INSTRUCTIONS FOR THE TASK – Give back the material word for word, every line included.

MATERIAL FOR THE TASK –
--*--

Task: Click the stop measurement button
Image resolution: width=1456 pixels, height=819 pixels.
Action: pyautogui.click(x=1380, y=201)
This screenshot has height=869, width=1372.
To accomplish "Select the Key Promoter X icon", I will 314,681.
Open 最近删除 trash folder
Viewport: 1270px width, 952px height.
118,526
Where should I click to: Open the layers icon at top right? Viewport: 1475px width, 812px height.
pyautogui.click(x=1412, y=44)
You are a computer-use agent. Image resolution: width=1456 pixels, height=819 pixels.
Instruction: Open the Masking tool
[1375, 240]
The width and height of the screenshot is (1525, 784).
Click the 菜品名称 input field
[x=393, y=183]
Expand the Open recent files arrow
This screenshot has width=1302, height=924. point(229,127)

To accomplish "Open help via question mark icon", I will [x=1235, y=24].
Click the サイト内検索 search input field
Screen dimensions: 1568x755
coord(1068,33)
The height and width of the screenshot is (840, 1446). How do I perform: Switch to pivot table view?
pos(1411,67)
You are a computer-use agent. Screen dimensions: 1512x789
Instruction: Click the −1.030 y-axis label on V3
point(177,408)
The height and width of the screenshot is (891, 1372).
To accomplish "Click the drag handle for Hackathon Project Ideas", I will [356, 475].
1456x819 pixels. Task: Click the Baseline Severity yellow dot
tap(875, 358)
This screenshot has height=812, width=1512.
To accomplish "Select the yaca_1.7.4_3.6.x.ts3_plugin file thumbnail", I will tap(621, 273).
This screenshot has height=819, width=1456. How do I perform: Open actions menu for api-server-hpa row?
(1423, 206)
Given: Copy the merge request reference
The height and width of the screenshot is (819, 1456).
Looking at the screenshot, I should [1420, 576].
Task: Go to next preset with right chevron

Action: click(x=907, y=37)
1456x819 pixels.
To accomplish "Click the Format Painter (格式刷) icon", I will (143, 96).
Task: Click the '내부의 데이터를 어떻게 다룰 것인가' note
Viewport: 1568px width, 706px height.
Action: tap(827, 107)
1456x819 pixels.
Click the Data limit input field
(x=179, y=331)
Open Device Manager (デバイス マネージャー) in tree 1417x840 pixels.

--*--

SOLUTION TO THE PROBLEM –
Task: Click the stop measurement button
Image resolution: width=1456 pixels, height=819 pixels.
Action: pyautogui.click(x=1380, y=201)
This screenshot has height=869, width=1372.
To accomplish "Select the Key Promoter X icon", I will 314,681.
Open 最近删除 trash folder
Viewport: 1270px width, 952px height.
118,526
Where should I click to: Open the layers icon at top right? Viewport: 1475px width, 812px height.
pyautogui.click(x=1412, y=44)
You are a computer-use agent. Image resolution: width=1456 pixels, height=819 pixels.
Instruction: Open the Masking tool
[1375, 240]
The width and height of the screenshot is (1525, 784).
Click the 菜品名称 input field
[x=393, y=183]
Expand the Open recent files arrow
This screenshot has width=1302, height=924. point(229,127)

To accomplish "Open help via question mark icon", I will [x=1235, y=24].
Click the サイト内検索 search input field
Screen dimensions: 1568x755
coord(1068,33)
The height and width of the screenshot is (840, 1446). How do I perform: Switch to pivot table view?
pos(1411,67)
You are a computer-use agent. Screen dimensions: 1512x789
Instruction: Click the −1.030 y-axis label on V3
point(177,408)
The height and width of the screenshot is (891, 1372).
To accomplish "Click the drag handle for Hackathon Project Ideas", I will [356, 475].
1456x819 pixels. Task: Click the Baseline Severity yellow dot
tap(875, 358)
This screenshot has height=812, width=1512.
To accomplish "Select the yaca_1.7.4_3.6.x.ts3_plugin file thumbnail", I will tap(621, 273).
This screenshot has height=819, width=1456. How do I perform: Open actions menu for api-server-hpa row?
(1423, 206)
Given: Copy the merge request reference
The height and width of the screenshot is (819, 1456).
Looking at the screenshot, I should [1420, 576].
Task: Go to next preset with right chevron

Action: click(x=907, y=37)
1456x819 pixels.
To accomplish "Click the Format Painter (格式刷) icon", I will (143, 96).
Task: Click the '내부의 데이터를 어떻게 다룰 것인가' note
Viewport: 1568px width, 706px height.
Action: tap(827, 107)
1456x819 pixels.
Click the Data limit input field
(x=179, y=331)
Open Device Manager (デバイス マネージャー) in tree 1417x840 pixels.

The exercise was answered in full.